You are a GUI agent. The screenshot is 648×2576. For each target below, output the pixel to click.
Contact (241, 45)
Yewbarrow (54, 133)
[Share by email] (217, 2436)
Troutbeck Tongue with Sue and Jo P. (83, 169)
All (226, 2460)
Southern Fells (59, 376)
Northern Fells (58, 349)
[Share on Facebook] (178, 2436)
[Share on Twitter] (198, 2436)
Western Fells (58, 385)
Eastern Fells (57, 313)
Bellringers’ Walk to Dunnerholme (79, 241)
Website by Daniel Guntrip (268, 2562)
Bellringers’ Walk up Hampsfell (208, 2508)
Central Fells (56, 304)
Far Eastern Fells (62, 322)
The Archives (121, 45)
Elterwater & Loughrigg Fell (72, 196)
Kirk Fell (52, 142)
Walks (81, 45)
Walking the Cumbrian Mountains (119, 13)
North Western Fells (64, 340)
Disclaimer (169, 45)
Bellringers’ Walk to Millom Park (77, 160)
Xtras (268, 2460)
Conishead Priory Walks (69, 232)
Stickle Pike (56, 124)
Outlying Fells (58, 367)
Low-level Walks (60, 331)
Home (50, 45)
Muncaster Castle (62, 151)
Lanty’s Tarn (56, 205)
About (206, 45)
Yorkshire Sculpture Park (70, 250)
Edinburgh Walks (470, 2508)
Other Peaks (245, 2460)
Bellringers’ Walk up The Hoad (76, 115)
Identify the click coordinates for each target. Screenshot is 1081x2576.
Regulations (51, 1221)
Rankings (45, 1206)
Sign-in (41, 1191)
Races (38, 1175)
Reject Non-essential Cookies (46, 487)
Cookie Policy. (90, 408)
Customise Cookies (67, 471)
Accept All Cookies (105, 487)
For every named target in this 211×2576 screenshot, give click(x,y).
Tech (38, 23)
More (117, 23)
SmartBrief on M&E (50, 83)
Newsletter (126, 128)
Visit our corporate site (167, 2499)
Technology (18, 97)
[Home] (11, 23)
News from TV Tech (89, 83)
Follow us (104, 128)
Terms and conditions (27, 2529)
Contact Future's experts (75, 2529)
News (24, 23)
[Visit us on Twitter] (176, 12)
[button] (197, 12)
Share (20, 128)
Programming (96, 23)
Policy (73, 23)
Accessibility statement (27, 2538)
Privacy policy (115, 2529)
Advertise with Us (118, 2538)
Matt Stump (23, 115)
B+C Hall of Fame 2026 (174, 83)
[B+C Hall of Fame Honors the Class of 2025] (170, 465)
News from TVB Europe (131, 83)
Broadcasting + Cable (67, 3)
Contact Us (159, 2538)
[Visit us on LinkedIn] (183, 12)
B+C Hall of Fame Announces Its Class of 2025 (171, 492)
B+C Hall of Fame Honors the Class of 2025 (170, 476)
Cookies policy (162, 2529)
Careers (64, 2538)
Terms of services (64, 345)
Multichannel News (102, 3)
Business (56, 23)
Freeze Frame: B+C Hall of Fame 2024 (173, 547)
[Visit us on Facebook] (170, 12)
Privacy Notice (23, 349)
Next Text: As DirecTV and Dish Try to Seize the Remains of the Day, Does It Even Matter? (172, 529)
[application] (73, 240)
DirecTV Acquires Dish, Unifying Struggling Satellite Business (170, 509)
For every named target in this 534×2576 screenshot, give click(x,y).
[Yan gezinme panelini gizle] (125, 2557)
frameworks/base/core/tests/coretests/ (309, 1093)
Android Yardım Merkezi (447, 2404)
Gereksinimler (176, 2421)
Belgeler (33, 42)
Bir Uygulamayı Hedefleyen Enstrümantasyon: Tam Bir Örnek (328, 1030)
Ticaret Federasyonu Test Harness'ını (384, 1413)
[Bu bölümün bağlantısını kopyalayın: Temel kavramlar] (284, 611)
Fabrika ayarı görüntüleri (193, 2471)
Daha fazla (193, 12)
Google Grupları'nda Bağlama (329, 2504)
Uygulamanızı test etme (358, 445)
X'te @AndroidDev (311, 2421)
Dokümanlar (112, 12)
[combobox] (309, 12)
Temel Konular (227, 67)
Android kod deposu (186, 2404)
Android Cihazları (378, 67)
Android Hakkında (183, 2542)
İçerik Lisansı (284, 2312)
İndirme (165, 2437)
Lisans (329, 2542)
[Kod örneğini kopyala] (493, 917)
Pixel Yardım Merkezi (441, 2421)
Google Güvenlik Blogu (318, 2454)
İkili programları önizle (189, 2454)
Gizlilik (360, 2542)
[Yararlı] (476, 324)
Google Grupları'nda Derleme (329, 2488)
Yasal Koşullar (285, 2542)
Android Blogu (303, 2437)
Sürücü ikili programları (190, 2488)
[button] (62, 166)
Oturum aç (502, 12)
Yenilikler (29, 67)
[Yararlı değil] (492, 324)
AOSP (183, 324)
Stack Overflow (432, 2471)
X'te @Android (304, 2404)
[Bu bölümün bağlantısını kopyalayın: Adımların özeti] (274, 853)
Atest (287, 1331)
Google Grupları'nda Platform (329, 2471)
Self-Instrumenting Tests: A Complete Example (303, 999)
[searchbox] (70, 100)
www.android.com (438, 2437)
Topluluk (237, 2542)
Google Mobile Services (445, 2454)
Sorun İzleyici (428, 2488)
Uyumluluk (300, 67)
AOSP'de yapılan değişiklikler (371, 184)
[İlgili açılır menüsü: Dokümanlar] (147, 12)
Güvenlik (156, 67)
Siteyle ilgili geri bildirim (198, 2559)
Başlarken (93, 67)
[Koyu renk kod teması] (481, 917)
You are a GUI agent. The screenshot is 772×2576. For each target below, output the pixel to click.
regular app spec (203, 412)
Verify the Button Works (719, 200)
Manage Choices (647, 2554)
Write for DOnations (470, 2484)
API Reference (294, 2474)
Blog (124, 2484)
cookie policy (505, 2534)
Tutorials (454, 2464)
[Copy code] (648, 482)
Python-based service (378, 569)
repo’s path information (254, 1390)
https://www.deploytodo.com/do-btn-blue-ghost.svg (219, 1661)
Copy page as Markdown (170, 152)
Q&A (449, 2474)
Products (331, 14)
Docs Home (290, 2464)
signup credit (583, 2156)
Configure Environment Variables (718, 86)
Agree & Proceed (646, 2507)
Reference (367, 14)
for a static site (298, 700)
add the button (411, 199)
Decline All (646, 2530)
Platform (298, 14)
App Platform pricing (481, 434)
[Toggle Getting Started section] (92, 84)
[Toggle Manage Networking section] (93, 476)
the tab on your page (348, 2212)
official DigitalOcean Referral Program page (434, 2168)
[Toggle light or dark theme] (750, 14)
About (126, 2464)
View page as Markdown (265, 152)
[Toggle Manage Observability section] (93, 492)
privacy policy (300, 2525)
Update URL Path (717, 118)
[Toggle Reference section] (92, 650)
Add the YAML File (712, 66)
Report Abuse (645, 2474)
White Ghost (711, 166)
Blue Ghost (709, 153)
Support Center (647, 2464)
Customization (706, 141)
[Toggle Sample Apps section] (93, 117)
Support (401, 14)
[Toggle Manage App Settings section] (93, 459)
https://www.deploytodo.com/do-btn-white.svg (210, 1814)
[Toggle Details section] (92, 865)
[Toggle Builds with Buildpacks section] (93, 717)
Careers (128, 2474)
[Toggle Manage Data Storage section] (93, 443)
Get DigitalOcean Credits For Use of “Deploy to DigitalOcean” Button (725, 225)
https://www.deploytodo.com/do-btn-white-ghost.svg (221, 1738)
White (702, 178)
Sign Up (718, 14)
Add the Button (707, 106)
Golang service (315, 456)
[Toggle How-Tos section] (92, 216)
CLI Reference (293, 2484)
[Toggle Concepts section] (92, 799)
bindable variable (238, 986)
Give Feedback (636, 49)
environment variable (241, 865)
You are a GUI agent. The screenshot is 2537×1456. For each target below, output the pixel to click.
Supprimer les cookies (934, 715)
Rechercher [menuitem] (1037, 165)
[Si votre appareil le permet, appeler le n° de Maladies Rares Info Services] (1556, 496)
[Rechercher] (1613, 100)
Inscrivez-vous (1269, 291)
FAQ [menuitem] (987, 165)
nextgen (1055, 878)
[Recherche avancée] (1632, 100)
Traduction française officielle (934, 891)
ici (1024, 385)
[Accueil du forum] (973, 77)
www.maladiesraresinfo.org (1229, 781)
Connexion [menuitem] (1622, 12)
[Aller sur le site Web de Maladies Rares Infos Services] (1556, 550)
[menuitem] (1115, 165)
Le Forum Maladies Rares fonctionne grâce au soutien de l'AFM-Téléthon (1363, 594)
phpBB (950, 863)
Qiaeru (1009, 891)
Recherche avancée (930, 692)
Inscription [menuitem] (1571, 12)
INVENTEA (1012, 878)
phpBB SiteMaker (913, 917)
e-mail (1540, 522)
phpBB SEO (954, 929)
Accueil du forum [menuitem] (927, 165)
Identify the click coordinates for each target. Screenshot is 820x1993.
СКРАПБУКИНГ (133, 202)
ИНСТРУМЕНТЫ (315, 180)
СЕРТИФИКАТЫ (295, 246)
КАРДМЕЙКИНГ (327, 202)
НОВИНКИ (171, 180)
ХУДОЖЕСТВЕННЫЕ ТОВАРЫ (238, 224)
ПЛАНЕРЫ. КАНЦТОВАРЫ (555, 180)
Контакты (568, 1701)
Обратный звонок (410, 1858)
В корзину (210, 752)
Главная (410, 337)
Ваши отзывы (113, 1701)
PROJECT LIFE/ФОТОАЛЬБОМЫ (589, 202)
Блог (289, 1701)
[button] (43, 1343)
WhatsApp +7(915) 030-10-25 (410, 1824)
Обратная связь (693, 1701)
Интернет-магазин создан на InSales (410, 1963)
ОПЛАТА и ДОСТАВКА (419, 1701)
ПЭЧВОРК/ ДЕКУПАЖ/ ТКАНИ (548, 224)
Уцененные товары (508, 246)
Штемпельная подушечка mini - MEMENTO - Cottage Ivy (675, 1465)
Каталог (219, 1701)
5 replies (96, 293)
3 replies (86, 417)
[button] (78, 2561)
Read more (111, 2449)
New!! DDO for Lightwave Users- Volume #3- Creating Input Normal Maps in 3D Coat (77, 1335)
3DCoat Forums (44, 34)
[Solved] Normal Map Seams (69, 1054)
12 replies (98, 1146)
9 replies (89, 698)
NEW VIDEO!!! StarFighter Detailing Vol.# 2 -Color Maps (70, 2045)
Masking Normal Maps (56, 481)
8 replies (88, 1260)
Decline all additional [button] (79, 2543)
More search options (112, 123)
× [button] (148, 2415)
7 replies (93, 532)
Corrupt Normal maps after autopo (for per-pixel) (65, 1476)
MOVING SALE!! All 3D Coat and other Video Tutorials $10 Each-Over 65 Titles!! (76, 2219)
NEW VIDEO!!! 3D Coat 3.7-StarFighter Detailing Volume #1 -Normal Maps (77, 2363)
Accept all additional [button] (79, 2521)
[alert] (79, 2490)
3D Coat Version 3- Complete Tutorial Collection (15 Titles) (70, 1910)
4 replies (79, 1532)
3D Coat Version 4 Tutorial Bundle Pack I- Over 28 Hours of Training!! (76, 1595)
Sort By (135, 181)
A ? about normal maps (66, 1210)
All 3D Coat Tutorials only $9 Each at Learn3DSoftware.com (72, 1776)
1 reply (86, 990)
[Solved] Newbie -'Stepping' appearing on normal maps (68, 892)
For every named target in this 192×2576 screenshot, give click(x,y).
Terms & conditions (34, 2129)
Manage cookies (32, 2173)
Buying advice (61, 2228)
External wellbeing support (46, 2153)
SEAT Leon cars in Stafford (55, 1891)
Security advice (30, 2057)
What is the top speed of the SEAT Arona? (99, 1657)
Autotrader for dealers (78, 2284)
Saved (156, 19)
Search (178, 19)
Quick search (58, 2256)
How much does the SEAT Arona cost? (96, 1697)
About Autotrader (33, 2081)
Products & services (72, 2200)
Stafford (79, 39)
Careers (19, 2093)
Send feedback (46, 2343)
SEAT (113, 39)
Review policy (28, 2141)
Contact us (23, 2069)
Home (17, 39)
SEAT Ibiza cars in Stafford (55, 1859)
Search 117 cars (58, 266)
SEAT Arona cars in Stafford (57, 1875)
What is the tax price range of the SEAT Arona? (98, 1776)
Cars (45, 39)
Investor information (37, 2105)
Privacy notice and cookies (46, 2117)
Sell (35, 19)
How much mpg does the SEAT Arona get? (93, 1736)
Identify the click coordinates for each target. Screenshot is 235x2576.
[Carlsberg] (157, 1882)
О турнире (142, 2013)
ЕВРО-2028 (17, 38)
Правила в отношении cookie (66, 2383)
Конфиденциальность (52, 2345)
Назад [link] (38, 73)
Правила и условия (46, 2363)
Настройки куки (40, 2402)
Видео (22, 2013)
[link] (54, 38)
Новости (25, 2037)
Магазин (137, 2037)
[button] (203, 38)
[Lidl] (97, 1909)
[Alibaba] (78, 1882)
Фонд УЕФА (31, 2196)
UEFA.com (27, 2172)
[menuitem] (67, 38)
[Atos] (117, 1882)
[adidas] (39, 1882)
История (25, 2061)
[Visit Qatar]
§
WHAT TO DO » Lines from the top of the data above through the line containing "[Share on Facebook] (178, 2436)" must be repeated exactly. All other lines stay out.

EXPECTED ANSWER »
You are a GUI agent. The screenshot is 648×2576. For each target below, output the pixel to click.
Contact (241, 45)
Yewbarrow (54, 133)
[Share by email] (217, 2436)
Troutbeck Tongue with Sue and Jo P. (83, 169)
All (226, 2460)
Southern Fells (59, 376)
Northern Fells (58, 349)
[Share on Facebook] (178, 2436)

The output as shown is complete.